▶ _Selección_
━━━━━━━━━━━━━━━━

› Por Federico Kukso
En la primavera de 1931, en plena resaca de la depresión económica estadounidense, un tímido poeta californiano llamado Stanton Coblentz se aventuró en lo desconocido y con un par de imprecisos –y algo sensacionalistas– recortes periodísticos imaginó un mundo. “Nos situamos a millones de kilómetros más allá de Neptuno, en un planeta perdido en la oscuridad del vacío exterior, cuyos años son más largos que nuestros siglos, sus estaciones más extensas que nuestras vidas. ¿Qué historias tiene para contar? ¿Qué clase de criaturas habitan sus llanuras congeladas a las que casi no baña la luz del Sol?”, se preguntaba en las páginas de Wonder Stories Quarterly impulsado por aquella imaginación desbocada de las revistas pulp que por entonces alimentaban la curiosidad voraz pero siempre insatisfecha de las masas. Los exploradores Andrew y Dan lo descubrirían en el arranque de Into Plutonian Depths (En las profundidades plutonianas): bajo la superficie de Plutón, gobernaba una fantástica raza dividida no en dos sino en tres sexos: femenino, masculino y neutro.

━━━━━━━━━━━━━━━━

▶ _Material proporcionado_
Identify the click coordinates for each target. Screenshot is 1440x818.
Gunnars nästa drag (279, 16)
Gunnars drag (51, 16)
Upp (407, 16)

━━━━━━━━━━━━━━━━

▶ _Problemas_
**A)** En el texto sobre el relato de Coblentz, ¿en qué publicación apareció la historia?
**B)** Por favor, prolonga el texto sobre el relato de Coblentz a partir de su última oración.

▶ _Respuestas dadas_
**A)** En Wonder Stories Quarterly.

**B)**
Hacía sólo unos meses Clyde Tombaugh, un granjero estadounidense bastante miope de 24 años, había detectado en unas placas fotográficas tomadas en el Observatorio Lowell de Arizona un puntito tenue que no debía estar ahí. Pero estaba: se trataba del tan buscado “planeta X” al que la comunidad científica internacional primero amagó llamarlo Atlas, Zymal, Artemisa, Perseo y Prometeo hasta que una nena de 11 años, Venetia Burney, sugirió con timidez Plutón, el dios del inframundo, y el nombre pegó. A Tombaugh lo agasajaron, le llenaron los hombros de palmaditas y lo embriagaron con homenajes. Sin embargo, un día despertó y descubrió que Plutón ya no era suyo.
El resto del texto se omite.